**Exercise**
Repeat the records word for word.

Pixel coordinate grounding data:
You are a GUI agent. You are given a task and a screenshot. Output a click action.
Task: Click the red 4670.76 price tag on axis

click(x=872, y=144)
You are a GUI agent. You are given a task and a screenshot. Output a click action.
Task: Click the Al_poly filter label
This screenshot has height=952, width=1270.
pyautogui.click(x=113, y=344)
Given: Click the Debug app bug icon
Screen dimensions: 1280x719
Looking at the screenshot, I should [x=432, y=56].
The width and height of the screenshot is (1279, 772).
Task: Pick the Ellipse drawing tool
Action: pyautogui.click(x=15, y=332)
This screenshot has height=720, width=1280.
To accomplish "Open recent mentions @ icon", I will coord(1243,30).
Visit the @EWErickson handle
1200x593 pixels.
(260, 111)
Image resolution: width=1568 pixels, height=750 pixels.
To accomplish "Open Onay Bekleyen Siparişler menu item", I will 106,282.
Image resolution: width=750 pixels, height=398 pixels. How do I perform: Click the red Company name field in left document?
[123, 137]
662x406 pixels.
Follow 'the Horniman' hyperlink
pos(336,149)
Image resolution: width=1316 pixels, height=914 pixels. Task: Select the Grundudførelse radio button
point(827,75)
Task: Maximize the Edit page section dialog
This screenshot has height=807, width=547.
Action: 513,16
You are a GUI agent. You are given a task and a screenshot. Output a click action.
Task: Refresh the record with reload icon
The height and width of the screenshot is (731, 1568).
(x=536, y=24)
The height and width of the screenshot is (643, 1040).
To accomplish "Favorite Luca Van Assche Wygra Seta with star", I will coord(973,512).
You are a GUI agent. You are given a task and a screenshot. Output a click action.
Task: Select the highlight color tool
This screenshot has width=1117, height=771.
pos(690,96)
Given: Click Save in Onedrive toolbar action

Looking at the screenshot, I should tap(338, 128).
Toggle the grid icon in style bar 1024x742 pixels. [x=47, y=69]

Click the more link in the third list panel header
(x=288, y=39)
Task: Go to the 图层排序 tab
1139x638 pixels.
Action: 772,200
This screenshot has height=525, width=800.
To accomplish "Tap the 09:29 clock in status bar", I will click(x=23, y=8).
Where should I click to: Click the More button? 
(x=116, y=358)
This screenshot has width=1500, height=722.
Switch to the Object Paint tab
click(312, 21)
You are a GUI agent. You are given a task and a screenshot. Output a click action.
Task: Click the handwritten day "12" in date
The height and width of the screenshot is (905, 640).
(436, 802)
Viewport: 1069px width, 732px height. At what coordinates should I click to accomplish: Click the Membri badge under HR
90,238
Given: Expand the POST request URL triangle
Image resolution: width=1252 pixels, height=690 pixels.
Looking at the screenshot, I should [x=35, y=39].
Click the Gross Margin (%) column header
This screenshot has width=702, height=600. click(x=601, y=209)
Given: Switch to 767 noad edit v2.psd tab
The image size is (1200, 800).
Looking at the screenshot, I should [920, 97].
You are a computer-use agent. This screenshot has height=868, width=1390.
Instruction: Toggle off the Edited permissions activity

**Expected answer**
You are a GUI agent. You are given a task and a screenshot. Output a click action.
Task: Click the red 4670.76 price tag on axis

click(x=872, y=144)
You are a GUI agent. You are given a task and a screenshot. Output a click action.
Task: Click the Al_poly filter label
This screenshot has height=952, width=1270.
pyautogui.click(x=113, y=344)
Given: Click the Debug app bug icon
Screen dimensions: 1280x719
Looking at the screenshot, I should [x=432, y=56].
The width and height of the screenshot is (1279, 772).
Task: Pick the Ellipse drawing tool
Action: pyautogui.click(x=15, y=332)
This screenshot has height=720, width=1280.
To accomplish "Open recent mentions @ icon", I will coord(1243,30).
Visit the @EWErickson handle
1200x593 pixels.
(260, 111)
Image resolution: width=1568 pixels, height=750 pixels.
To accomplish "Open Onay Bekleyen Siparişler menu item", I will 106,282.
Image resolution: width=750 pixels, height=398 pixels. How do I perform: Click the red Company name field in left document?
[123, 137]
662x406 pixels.
Follow 'the Horniman' hyperlink
pos(336,149)
Image resolution: width=1316 pixels, height=914 pixels. Task: Select the Grundudførelse radio button
point(827,75)
Task: Maximize the Edit page section dialog
This screenshot has height=807, width=547.
Action: 513,16
You are a GUI agent. You are given a task and a screenshot. Output a click action.
Task: Refresh the record with reload icon
The height and width of the screenshot is (731, 1568).
(x=536, y=24)
The height and width of the screenshot is (643, 1040).
To accomplish "Favorite Luca Van Assche Wygra Seta with star", I will coord(973,512).
You are a GUI agent. You are given a task and a screenshot. Output a click action.
Task: Select the highlight color tool
This screenshot has width=1117, height=771.
pos(690,96)
Given: Click Save in Onedrive toolbar action

Looking at the screenshot, I should tap(338, 128).
Toggle the grid icon in style bar 1024x742 pixels. [x=47, y=69]

Click the more link in the third list panel header
(x=288, y=39)
Task: Go to the 图层排序 tab
1139x638 pixels.
Action: 772,200
This screenshot has height=525, width=800.
To accomplish "Tap the 09:29 clock in status bar", I will click(x=23, y=8).
Where should I click to: Click the More button? 
(x=116, y=358)
This screenshot has width=1500, height=722.
Switch to the Object Paint tab
click(312, 21)
You are a GUI agent. You are given a task and a screenshot. Output a click action.
Task: Click the handwritten day "12" in date
The height and width of the screenshot is (905, 640).
(436, 802)
Viewport: 1069px width, 732px height. At what coordinates should I click to accomplish: Click the Membri badge under HR
90,238
Given: Expand the POST request URL triangle
Image resolution: width=1252 pixels, height=690 pixels.
Looking at the screenshot, I should [x=35, y=39].
Click the Gross Margin (%) column header
This screenshot has width=702, height=600. click(x=601, y=209)
Given: Switch to 767 noad edit v2.psd tab
The image size is (1200, 800).
Looking at the screenshot, I should [920, 97].
You are a computer-use agent. This screenshot has height=868, width=1390.
Instruction: Toggle off the Edited permissions activity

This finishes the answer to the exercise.